L’ultima – gradita – incursione del Fondo nel campo dell’economia progressista è avvenuta questa settimana, quando ha utilizzato il “Fiscal monitor”, rapporto semestrale sul fisco, […] per difendere la necessità di tasse più alte per i super-ricchi. […]

Per quasi quarant’anni, dall’arrivo di Margaret Thatcher a Downing Street e di Ronald Reagan alla Casa Bianca, l’ortodossia economica sul fisco è stata: imporre tasse più alte sull’1% [dei più ricchi, ndr] è autolesionista. Spennare i ricchi, si diceva, avrebbe limitato lo spirito d’iniziativa e portato meno innovazione, meno investimenti, una crescita più debole e, quindi, minori entrate per lo Stato. Come ha dimostrato la conferenza dei Tory della scorsa settimana, questo ragionamento è ancora popolare: in quell’occasione, si sono susseguiti sul palco vari ministri che hanno messo in guardia contro i piani fiscali di Jeremy Corbyn, che riporterebbero il paese alla fuga di cervelli degli anni ’70.

Il Fondo Monetario Internazionale condivide l’idea che riportare l’imposta sul reddito ai livelli della Gran Bretagna degli anni ’70 avrebbe un impatto sulla crescita. Ma all’epoca l’aliquota massima d’imposta sul reddito era dell’83% mentre la proposta di Corbyn è molto più modesta. Il fatto che i piani del Labour di tassare al 50% chi ha un reddito annuo superiore alle 123.000 sterline e al 45% coloro che superano le 80.000 sterline sia visto come una rapina è il segno di quanto sia difficile avere un dibattito maturo sulle tasse.
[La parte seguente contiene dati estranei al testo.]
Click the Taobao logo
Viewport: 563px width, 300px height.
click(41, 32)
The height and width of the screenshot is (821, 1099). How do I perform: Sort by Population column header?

L’analisi dell’FMI aiuta a porvi rimedio, affermando due cose degne di nota.

Primo, dice che, negli ultimi anni, il sistema fiscale sarebbe dovuto diventare più progressivo, in modo da controbilanciare le crescenti disuguaglianze – e invece lo è diventato sempre meno. Secondo, non trova nessun fondamento il ragionamento secondo cui più tasse sui ricchi porterebbero a una crescita inferiore. Non c’è nulla di sorprendente in queste due conclusioni: anzi, la vera sorpresa è che ci sia voluto così tanto per arrivarci. I tassi di crescita non sono aumentati con il taglio delle tasse per l’1% più ricco. Al contrario, sono molto più deboli rispetto ai decenni dell’immediato dopoguerra, quando i ricchi dovevano pagare almeno la metà delle loro entrate – e spesso più della metà – in tasse. Se la teoria del trickle-down funzionasse, nei paesi con meno imposte sui ricchi ci sarebbe una forte correlazione fra questo e la crescita. Ma questa correlazione non esiste e, come giustamente conclude l’FMI, «sembra esserci spazio per aumentare la progressività della tassazione sul reddito senza nuocere in maniera significativa alla crescita dei paesi che intendono incrementare la redistribuzione economica».

Alludendo al lavoro dell’economista francese Thomas Piketty, il “Fiscal monitor” dice anche che i paesi dovrebbero prendere in considerazione delle patrimoniali per i ricchi, imposte sui terreni e le proprietà. Le conclusioni del Fondo Monetario Internazionale sulle tasse forniscono una copertura politica solida e gradita per Corbyn e John McDonnell, il cancelliere ombra del Labour, che stanno cercando di convincere gli elettori che la riforma fiscale del loro partito non è solo equa ma è anche economicamente sostenibile. Al contrario, lo studio sfida Donald Trump a ripensare la propria riforma fiscale, che taglierebbe le tasse di oltre 200.000 dollari l’anno a persone che ne guadagnano più di 900.000. La risposta dell’amministrazione statunitense era prevedibile: fatevi gli affari vostri. Ma l’FMI non è ingenuo. Sa che una cosa è difendere la necessità di tasse più alte sui ricchi e un’altra è ottenere che i governi le implementino, perché le persone più benestanti hanno anche un maggiore peso politico. Il Fondo Monetario Internazionale ha smontato il ragionamento secondo il quale ciò che è positivo per i super-ricchi sia automaticamente positivo anche per tutti noi, ma non aspettiamoci che l’1% si arrenda senza lottare.